Your body requires a certain number of calories to function. You burn these calories in three main ways:

  • To sustain bodily functions (staying warm, breathing, having your heart beat, etc). This is called Basal Metabolic Rate (BMR).
  • To perform activity (daily living, work and exercise). This is called the Thermic Effect of Exercise (TEE).
  • To extract energy and nutrients from food (digest, absorb and process chemically). This is the Thermic Effect of Food (TEF)

Other factors can influence the efficiency in which you burn calories. These factors include genetics, age, body composition, and medical and psychological conditions. Learn about these terms below.

Basal Metabolic Rate

Most of the calories you need in a day are for sustaining your bodily functions like your heart rate or breathing. The calories required for those functions is called Basal Metabolic Rate (BMR). BMR is, essentially, the number of calories you would use if you stayed in bed all day.

BMR accounts for 50 to 75 percent of your daily calorie needs. BMR varies depending on the amount of muscle a person has. Even at rest, the person with more muscle will burn more calories than the person with less muscle.

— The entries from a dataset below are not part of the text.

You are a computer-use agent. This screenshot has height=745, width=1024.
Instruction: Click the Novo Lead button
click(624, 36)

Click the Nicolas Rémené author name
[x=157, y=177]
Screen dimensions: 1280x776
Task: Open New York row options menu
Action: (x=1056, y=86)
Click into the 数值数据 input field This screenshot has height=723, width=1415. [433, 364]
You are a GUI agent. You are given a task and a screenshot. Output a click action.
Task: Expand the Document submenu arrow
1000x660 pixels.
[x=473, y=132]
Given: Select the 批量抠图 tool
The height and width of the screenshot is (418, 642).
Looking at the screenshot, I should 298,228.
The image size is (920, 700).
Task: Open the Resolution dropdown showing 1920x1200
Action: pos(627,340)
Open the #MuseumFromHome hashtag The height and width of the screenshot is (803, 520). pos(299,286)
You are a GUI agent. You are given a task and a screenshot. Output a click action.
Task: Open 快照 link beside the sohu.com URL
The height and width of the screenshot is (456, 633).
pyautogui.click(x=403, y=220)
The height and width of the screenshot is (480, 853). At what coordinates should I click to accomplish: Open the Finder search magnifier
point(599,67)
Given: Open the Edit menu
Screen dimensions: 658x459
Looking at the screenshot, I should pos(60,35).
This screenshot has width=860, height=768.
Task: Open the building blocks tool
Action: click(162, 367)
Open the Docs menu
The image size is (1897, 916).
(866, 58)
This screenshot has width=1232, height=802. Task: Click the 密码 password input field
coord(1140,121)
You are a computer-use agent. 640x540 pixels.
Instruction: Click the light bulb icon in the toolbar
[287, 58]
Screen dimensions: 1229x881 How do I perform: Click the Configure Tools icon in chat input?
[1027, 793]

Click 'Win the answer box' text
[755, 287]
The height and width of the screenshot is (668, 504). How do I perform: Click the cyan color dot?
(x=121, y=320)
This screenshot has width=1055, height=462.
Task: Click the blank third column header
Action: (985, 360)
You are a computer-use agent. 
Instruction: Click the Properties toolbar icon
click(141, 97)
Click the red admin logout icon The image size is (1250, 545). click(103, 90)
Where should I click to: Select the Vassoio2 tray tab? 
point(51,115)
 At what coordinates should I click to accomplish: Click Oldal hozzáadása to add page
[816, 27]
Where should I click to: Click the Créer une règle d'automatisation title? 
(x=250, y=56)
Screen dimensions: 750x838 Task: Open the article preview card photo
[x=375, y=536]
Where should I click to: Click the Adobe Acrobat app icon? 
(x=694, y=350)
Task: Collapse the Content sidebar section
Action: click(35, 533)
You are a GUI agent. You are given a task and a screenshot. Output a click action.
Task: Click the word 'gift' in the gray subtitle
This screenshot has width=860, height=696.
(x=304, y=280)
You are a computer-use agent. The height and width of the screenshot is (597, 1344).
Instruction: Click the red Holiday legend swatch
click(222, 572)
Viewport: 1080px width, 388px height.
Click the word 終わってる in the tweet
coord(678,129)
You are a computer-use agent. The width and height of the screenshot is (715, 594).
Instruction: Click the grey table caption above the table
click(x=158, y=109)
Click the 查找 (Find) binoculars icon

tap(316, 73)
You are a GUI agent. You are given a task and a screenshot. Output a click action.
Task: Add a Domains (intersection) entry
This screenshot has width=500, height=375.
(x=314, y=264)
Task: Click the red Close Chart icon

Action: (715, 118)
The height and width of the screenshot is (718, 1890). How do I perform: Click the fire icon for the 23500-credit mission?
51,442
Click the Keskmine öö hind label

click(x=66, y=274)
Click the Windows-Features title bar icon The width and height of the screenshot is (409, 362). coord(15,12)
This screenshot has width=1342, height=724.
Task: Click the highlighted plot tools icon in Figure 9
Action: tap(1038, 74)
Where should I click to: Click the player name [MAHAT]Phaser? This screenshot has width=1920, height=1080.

Thermic Effect of Exercise

The Thermic Effect of Exercise refers to the calories you burn when you perform physical activities including work like vacuuming or washing the car, transportation like walking or climbing stairs, and recreation, like golfing, swimming or dancing. Heat is released when you burn calories, which is why you feel hot when you exercise.

Roughly 30 percent of the calories you need in a day are used for TEE. This percentage is much lower in sedentary people than those who workout frequently. The calories you burn through activity are related to your amount of muscle. Muscles allow you to work harder, which burns more calories and, in turn, builds more muscle - a never-ending cycle. If you are trying to lose weight or maintain weight loss, increase your physical activity.

The Thermic Effect of Food

Believe it or not, the process of digesting and absorbing nutrients, breaking them down and utilizing them contributes 6 to 15 percent of the calories you burn in a day. That's about 180 calories, if you eat 1,800 calories. Foods that are higher in carbohydrates and protein require more energy to digest and metabolize than foods high in fat. Carbohydrates and protein have a high TEF.

To burn more calories, increase your muscle mass and perform more physical activity. You will increase your caloric requirements so you can lose and maintain weight more easily.


  • Hunt Sara M, Groff James L. "Energy balance and weight control." Advanced Nutrition and Metabolism. St. Paul, MN: West Publishing Company, 1995.